I have yet to visit the Irish Palatine Museum and Heritage Centre at Rathkeale, but I know when I get around to doing so I will be sure to find more information about my forebear Hans. Looking at some of the genealogical sites I believe he was born in 1674, and settled in Court Mattress (Courtmatrix) on the estate of Sir Thomas Southwell. 2nd Baronet Southwell of Castle Mattress (Courtmatrix). Adam died at Courtmatrix on January 4th 1758.

On the Palatine website you will find a list of over 120 surnames (or variants) that include Switzer (as in the former department store in Dublin), Bovenizer, Shouldice, St John and Becker. There is also an excellent article by the Reverend Dudley Levistone Cooney about how the German settlers came to embrace Methodism:-

“Early in 1749 the first Methodist preacher to visit Limerick came to that city attracted by the fact that a detachment of the Black Watch had been moved there from Dublin, and had a number of Methodists among its junior officers.  The preacher was Robert Swindells, and one of those who heard him preach in the open air was Thomas Walsh, a native of Ballylin between Adare and Rathkeale.  Later that year Thomas Williams, another Methodist preacher came to the city.  He was heard by a number of Palatines who had come from the Rathkeale area to attend the Assizes, and whose immediate reaction was ‘This is like the preaching we used to hear in Germany!’  Among them was the Burgomeister and schoolmaster of Ballingrane, Philip Guier.” 

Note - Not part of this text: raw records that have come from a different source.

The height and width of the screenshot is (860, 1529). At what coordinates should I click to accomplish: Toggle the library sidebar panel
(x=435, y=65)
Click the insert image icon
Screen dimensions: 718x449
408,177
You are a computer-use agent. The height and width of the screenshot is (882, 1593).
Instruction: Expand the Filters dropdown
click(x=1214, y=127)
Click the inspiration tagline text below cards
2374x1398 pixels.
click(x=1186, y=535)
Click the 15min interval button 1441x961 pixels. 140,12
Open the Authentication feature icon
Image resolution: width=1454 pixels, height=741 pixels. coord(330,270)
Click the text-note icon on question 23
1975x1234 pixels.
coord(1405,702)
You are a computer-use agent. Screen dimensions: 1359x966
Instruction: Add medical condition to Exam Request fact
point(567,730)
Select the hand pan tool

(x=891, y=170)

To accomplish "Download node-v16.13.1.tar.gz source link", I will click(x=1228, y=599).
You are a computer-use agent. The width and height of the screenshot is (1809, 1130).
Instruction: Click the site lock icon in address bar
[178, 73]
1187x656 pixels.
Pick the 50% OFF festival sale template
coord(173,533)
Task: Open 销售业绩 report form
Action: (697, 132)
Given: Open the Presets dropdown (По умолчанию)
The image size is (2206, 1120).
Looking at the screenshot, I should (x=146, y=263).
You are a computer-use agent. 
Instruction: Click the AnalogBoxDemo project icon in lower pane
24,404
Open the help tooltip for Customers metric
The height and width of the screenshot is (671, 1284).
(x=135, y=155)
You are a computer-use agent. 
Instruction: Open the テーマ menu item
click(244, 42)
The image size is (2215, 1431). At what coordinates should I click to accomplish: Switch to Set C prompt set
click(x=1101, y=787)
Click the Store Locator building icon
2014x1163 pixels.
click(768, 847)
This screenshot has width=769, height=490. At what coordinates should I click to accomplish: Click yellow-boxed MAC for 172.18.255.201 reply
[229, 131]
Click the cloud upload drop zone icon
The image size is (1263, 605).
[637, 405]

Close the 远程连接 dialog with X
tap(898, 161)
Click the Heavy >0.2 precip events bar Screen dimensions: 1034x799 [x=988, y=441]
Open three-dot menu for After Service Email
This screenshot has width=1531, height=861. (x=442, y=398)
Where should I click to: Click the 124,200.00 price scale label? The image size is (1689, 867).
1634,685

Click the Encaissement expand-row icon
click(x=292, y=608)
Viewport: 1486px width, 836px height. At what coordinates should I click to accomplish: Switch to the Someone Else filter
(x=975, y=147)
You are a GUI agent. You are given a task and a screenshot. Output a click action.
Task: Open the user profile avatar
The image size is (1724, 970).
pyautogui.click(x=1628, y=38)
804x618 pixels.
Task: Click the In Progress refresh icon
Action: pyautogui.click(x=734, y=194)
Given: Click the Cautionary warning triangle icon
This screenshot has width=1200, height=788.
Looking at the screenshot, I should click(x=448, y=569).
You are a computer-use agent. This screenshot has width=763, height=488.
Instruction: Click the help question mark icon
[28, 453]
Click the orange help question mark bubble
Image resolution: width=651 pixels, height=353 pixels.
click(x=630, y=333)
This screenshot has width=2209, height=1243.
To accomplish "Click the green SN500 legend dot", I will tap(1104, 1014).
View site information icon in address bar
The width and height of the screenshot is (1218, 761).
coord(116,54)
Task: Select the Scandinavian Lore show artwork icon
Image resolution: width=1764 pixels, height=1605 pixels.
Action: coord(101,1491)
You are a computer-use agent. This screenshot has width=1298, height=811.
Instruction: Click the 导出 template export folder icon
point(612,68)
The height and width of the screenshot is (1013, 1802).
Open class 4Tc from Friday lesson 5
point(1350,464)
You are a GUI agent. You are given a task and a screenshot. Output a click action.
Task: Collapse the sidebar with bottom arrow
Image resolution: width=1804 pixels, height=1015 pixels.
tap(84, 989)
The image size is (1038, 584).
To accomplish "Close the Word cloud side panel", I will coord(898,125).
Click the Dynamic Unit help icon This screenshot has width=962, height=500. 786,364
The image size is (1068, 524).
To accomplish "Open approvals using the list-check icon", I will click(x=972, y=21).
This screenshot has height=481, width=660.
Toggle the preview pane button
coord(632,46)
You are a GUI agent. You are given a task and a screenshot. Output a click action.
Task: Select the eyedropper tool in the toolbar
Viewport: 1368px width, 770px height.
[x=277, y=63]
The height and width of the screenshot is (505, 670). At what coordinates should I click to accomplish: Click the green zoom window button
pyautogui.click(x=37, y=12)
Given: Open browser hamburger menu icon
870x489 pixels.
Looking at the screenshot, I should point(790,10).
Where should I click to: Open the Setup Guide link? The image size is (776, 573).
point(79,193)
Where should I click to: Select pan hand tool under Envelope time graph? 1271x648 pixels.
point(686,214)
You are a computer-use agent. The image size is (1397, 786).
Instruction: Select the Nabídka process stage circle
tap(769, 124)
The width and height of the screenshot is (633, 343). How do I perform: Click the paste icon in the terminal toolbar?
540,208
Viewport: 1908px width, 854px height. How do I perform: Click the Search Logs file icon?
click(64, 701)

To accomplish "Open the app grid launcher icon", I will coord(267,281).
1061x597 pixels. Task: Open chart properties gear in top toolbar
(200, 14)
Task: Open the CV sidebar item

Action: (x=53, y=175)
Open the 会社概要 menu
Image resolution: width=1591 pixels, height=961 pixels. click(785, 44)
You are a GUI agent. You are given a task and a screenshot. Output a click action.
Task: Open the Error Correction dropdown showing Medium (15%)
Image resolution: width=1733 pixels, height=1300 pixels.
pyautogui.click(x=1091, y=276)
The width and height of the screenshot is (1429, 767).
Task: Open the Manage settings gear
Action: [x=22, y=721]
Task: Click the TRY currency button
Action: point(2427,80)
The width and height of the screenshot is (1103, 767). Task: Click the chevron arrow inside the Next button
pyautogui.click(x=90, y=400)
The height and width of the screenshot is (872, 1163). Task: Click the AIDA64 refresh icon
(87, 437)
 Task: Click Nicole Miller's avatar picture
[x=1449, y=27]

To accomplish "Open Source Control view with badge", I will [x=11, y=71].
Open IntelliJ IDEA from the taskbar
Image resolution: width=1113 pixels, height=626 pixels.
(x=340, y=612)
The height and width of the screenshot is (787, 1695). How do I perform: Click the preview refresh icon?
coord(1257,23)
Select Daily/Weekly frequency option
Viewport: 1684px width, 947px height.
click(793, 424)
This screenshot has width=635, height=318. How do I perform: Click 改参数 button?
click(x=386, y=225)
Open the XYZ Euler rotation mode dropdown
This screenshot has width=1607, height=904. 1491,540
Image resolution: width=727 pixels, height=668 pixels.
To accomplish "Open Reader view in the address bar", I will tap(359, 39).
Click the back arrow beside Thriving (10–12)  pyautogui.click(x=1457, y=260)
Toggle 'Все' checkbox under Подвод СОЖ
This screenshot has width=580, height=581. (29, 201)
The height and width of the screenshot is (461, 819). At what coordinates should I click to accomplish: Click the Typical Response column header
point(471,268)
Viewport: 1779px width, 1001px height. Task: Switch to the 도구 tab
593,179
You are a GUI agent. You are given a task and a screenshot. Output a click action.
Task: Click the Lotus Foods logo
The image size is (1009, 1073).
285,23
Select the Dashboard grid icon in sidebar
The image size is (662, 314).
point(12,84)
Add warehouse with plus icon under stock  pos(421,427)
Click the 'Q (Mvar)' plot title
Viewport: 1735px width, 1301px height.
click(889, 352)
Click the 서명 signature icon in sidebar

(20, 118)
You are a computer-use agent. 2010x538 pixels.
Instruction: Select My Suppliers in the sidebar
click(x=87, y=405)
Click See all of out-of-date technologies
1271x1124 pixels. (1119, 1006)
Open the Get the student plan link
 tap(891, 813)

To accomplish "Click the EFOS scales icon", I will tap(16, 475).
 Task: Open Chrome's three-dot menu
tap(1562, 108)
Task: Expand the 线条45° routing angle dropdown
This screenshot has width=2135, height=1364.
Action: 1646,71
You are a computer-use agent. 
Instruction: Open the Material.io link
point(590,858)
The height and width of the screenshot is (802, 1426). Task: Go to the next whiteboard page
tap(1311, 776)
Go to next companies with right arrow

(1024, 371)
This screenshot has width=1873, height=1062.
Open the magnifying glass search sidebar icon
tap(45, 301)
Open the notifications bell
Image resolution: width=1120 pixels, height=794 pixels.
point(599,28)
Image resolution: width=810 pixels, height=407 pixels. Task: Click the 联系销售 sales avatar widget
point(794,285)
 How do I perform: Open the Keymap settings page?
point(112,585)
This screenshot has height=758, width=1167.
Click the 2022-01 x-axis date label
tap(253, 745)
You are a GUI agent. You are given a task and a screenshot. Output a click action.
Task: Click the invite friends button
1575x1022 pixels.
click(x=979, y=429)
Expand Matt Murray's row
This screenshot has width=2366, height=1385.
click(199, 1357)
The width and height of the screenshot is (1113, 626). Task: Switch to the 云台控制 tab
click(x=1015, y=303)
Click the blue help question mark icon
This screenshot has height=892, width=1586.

Barbara Heck (Irish Palatine Association)

Barbara Heck (Irish Palatine Association)

Cooney tells us that John Wesley paid his first visit to the Palatines in the course of his sixth Irish tour in 1756, when he visited Ballingrane and the nearby village that he at different times calls either Newmarket or Pallas(kenry). He described those he met as ‘a plain, artless, serious’ people.  In other words they were straightforward and free of deceit.  He subsequently came to the area in the course of thirteen other tours, sometimes including Courtmatrix, Killeheen, Kilfinnane, and on one occasion Adare. On occasion he noted that in their communities there was ‘no cursing or swearing, no Sabbath-breaking, no drunkenness, no alehouse’, and that ‘their diligence turns all their land into a garden’.

John Street Methodist Church New York: Photo: © Kevin Staley-Joyce

John Street Methodist Church New York: Photo: © Kevin Staley-Joyce

There was also a direct connection between the Methodist community in this part of County Limerick and the foundation of the first Methodist congregation in New York. I remember a few years ago visiting the financial district of Manhattan for the first time and coming across a small chapel at John Street near Wall Street.

Philip Embury (Irish Palatine Association)

Philip Embury (Irish Palatine Association)

This was founded in 1766 by the preacher from Ballingrane Philip Embury along with his cousin Barbara Heck. Below the sanctuary, the Wesley Chapel Museum displays many artefacts from 18th and 19thC American Methodist history in the city of New York. These include church record books, the Wesley Clock (a gift of John Wesley, 1769), love feast cups, class meeting circular benches, the original 1785 altar rail, the original 1767 pulpit made by Philip Embury, and his signed Bible. The various Methodist Churches in the United States of America now have a community of over 29 million, according to Cooney.